Les aliments aigres domini koumouni
Les aliments aigres sont, entre autres, le vinaigre vinaigri, le citron lomourou koumouni, etc. Le jour de l’accouchement, ces aliments
aigres devraient d’abord être expulsés, provoquant ainsi de vives douleurs dimi kafari chez la parturiente.
L’anacarde sômon
L’anacarde contiendrait de l’acide koumou.
Eu égard à cette acidité, à l’accouchement,
la parturiente aurait des douleurs atroces aux pieds. Les contractions
seraient vives. L’acide entrainerait une abondance du liquide amniotique dji. L’enfant resterait amaigri. Ce
liquide mange l’enfant a hé dé domi nan.
La mangue mangoro
Tout comme l’anacarde, la mangue, surtout non mûre, aurait des
propriétés acides. De ce fait, ces deux aliments auraient des effets
similaires. Par ailleurs, la consommation abondante de mangue mûre, aurait les
mêmes effets que ceux des aliments mûrs, à l’instar de l’aloco (hémorragies de
la délivrance).
Les aliments couchés domini chi-ni
Les aliments couchés sont tout type d’aliments cuits et non consommés
entièrement le même jour. Si une gestante consomme des aliments couchés, en
particulier du riz couché, à l’accouchement, elle ferait des selles dans le
lit. Ce serait un signe d’humiliation. Les aliments couchés rendraient la femme
lourde. Le fœtus ne serait donc plus vivace; il dormirait beaucoup dans le
ventre de sa mère.
Le silure manôgô
Il est considéré en pays Malinké que le silure glisse énormément. Il
serait gluant nongo et baverait
beaucoup a dadjé jé bonan. Si la
gestante consomme ce poisson, le futur enfant aurait une salivation abondante.
De plus, le silure symboliserait l’impureté, la saleté nongo et la malchance yéridjégué
djougou. De ce point de vue, l’avenir de l’enfant serait hypothéqué ou
sale. C’est dire qu’il aurait des difficultés à prospérer.
Le sel côguô
Si la gestante consomme une grande quantité de sel,
elle aurait les pieds enflés sé founou.
Le chat sauvage ou chat de brousse gbingninwara
Il s’agirait du totem d’une famille portant le patronyme Doumbia. Si ce
patronyme est porté par une gestante ou par le père de son enfant, elle ne
devrait pas consommer la chair de cet animal. En cas de transgression de cet
interdit, elles auraient des lésions buccales, des enflures des lèvres de la
gestante ou du futur enfant.
Les
tabous non alimentaires
Les bains nocturnes dougou traman coli
La femme enceinte devrait se laver avant 18 h 30 mn, heure à laquelle
se déroule la prière du soir fitri.
Au-delà de cette heure, la gestante pourrait rencontrer un génie femelle djinan mousso, qui pourrait
mystérieusement échanger son enfant contre un monstre n’gômon. La femme, ayant ainsi perdu son enfant (humain),
accoucherait de ce génie. Le développement physique et psychique de ce type
d’enfant serait différent de celui des autres enfants. En outre, les bains
tardifs pourraient rendre la femme infertile.
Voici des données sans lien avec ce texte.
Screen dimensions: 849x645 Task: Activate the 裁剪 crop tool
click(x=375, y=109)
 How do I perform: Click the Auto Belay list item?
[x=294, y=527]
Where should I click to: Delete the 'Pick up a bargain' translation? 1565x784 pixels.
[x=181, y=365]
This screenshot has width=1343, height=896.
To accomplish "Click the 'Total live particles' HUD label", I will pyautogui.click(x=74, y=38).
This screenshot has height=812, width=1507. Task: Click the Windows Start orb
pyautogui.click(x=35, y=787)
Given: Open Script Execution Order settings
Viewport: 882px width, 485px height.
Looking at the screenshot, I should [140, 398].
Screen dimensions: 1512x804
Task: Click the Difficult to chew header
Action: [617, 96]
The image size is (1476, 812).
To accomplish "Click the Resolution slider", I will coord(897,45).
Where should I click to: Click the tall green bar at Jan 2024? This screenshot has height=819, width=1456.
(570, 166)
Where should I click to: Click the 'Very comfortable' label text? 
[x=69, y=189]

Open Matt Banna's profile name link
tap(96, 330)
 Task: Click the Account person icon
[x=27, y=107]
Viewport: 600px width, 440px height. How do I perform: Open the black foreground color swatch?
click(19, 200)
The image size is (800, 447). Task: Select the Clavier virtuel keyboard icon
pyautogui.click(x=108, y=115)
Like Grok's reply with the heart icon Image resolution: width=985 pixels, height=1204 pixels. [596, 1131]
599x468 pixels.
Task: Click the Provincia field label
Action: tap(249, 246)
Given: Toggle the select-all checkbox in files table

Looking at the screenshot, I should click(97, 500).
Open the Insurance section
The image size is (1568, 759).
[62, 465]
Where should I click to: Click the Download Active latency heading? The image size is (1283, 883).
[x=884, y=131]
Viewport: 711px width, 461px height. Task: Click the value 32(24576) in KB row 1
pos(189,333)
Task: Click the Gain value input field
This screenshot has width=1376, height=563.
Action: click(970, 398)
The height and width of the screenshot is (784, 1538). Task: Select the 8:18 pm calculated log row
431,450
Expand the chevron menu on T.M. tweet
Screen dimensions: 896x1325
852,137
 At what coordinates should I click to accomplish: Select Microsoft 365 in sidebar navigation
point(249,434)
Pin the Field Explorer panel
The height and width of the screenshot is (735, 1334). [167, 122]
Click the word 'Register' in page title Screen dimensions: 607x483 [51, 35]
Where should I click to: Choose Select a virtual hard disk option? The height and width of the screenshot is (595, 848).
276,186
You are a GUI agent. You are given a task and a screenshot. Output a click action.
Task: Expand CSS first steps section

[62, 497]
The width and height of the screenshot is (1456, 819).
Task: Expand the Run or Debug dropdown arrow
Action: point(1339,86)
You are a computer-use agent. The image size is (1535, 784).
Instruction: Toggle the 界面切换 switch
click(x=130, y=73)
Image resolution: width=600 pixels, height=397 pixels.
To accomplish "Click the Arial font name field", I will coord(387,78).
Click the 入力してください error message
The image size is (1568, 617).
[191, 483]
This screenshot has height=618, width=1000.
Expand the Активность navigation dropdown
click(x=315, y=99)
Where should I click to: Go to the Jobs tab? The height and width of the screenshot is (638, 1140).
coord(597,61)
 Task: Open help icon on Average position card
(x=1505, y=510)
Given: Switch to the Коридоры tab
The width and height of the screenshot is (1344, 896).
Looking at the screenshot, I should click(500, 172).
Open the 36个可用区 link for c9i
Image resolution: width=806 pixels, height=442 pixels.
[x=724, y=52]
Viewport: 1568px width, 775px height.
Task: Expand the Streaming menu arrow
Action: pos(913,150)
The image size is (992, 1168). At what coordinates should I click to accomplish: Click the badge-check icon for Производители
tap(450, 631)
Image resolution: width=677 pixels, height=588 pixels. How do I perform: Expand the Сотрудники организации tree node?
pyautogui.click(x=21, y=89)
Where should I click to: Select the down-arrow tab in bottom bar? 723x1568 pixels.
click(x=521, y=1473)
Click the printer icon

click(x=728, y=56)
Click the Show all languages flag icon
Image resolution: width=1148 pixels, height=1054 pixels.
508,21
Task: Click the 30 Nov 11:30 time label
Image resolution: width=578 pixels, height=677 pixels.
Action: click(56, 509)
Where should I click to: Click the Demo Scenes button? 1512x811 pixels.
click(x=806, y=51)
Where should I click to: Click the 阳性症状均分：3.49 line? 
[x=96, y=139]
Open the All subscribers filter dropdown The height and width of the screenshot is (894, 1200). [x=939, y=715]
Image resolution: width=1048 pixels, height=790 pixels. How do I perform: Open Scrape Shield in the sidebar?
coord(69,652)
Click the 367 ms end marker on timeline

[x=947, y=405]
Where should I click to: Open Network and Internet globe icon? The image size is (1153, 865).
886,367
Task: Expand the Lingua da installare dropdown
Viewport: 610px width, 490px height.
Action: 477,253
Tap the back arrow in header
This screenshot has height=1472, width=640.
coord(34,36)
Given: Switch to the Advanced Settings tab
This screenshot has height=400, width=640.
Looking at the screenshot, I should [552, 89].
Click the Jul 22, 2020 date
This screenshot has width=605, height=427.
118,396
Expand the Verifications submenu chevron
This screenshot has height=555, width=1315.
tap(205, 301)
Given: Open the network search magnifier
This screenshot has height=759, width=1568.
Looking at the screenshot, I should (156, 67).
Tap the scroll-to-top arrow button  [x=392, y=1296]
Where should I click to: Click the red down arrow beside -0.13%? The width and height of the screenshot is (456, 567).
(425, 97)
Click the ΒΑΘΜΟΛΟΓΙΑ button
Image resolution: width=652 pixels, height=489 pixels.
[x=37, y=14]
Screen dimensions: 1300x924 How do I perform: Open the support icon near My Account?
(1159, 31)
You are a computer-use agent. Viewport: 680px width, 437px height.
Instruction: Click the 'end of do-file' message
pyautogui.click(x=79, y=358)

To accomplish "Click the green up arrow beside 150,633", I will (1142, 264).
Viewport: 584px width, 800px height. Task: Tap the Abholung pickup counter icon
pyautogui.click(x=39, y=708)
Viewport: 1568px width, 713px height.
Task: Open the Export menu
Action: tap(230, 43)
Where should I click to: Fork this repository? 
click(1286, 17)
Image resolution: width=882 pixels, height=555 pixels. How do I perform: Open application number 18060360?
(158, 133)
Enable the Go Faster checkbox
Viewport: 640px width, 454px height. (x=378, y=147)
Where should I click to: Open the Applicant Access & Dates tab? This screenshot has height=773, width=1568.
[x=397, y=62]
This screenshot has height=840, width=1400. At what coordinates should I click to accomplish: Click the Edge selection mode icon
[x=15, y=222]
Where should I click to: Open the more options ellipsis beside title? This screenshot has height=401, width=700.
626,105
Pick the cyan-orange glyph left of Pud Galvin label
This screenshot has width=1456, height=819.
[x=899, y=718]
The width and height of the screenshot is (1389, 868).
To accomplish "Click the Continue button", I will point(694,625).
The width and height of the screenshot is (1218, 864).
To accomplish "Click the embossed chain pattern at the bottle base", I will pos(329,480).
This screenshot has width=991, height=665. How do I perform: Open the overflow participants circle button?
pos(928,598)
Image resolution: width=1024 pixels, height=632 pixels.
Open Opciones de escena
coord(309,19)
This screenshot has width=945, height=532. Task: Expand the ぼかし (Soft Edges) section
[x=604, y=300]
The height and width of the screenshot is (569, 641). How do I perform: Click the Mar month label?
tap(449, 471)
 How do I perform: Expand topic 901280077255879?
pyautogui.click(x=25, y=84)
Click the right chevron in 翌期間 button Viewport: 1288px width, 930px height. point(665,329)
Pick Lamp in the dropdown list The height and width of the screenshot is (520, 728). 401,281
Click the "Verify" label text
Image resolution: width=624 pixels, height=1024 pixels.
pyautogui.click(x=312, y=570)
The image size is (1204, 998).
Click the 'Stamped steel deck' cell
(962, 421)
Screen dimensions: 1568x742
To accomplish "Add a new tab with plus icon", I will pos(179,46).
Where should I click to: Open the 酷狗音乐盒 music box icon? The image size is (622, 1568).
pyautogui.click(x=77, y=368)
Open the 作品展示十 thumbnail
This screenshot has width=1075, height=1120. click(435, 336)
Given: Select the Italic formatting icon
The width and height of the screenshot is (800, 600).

Les rites de veuvage non accompli
Le veuvage dure quatre mois et dix jours. Cette période permettrait de
respecter l’esprit du défunt mari. Elle viserait également à vérifier que la
veuve n’est pas enceinte. Lorsque le veuvage n’est pas accompli, la veuve
pourrait donc être stérile. En effet, l’esprit du mari défunt n’aurait pas été
respecté.
Les promenades à des heures tardives dougou tra man yara
Aux heures tardives, la gestante pourrait rencontrer des oiseaux
généralement dénommés konon djougou, mauvais
oiseaux. Au cours de cette rencontre, la silhouette de ces oiseaux djaha envahirait la gestante. Ainsi, le
futur enfant pourrait avoir l’apparence d’un animal ou co n’go sogo. Il pourrait être atteint d’une pathologie dénommée dibini-gnaman (terme signifiant
littéralement la saleté de l’obscurité), caractérisée par sa raideur.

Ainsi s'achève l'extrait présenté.